++++ Materials provided ++++

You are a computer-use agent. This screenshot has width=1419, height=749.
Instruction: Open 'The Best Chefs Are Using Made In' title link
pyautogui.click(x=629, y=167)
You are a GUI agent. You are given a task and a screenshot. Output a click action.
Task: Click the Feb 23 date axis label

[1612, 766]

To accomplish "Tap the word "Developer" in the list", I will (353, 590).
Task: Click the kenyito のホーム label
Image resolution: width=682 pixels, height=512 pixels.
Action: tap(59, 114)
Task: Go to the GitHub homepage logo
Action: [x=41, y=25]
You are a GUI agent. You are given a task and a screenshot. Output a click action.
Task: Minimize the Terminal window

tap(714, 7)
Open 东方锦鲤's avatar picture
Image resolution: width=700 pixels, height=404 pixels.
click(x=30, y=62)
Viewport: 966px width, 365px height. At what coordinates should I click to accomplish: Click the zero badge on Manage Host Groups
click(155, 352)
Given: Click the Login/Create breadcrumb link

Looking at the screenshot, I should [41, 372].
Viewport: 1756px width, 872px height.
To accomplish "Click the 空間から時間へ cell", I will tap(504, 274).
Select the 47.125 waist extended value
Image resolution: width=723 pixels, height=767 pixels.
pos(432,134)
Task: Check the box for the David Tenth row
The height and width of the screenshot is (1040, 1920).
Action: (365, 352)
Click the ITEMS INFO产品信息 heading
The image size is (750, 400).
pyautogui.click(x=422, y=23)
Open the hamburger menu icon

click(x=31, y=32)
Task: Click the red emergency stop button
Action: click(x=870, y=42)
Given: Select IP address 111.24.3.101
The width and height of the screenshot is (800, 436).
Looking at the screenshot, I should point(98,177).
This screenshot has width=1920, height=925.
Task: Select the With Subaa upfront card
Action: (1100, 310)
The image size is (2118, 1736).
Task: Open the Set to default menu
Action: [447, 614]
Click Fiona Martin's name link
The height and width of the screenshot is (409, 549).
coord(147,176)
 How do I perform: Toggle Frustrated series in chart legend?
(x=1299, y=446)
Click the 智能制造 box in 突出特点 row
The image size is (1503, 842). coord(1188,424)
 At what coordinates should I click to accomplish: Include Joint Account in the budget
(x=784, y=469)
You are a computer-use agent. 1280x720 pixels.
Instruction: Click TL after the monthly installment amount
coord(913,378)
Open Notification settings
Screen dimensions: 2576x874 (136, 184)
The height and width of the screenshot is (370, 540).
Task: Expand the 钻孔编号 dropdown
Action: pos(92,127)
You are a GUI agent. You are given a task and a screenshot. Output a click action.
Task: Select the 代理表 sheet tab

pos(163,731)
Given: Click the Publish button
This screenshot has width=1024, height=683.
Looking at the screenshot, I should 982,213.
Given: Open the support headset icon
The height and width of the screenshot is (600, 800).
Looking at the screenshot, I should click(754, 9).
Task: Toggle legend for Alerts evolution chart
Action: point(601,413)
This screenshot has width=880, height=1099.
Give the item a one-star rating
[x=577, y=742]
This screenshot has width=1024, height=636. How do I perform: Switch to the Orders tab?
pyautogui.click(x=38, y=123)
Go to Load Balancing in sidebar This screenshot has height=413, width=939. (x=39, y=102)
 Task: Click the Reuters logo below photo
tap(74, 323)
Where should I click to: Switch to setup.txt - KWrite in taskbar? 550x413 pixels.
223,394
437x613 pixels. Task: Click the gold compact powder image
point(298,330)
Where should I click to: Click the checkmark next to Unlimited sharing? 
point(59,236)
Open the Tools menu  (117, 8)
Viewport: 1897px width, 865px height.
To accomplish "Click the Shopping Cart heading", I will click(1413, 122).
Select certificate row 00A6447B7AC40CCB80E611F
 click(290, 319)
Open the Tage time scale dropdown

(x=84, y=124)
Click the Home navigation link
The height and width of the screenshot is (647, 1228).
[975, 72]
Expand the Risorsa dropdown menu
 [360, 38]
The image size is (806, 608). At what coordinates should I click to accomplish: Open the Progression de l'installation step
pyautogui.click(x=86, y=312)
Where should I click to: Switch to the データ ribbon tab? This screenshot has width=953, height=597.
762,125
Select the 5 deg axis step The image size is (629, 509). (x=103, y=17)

++++

> [What to produce] Each line of the records above that contains the word "computer" should be counted; give the resulting number without further words.

> [Result below] 2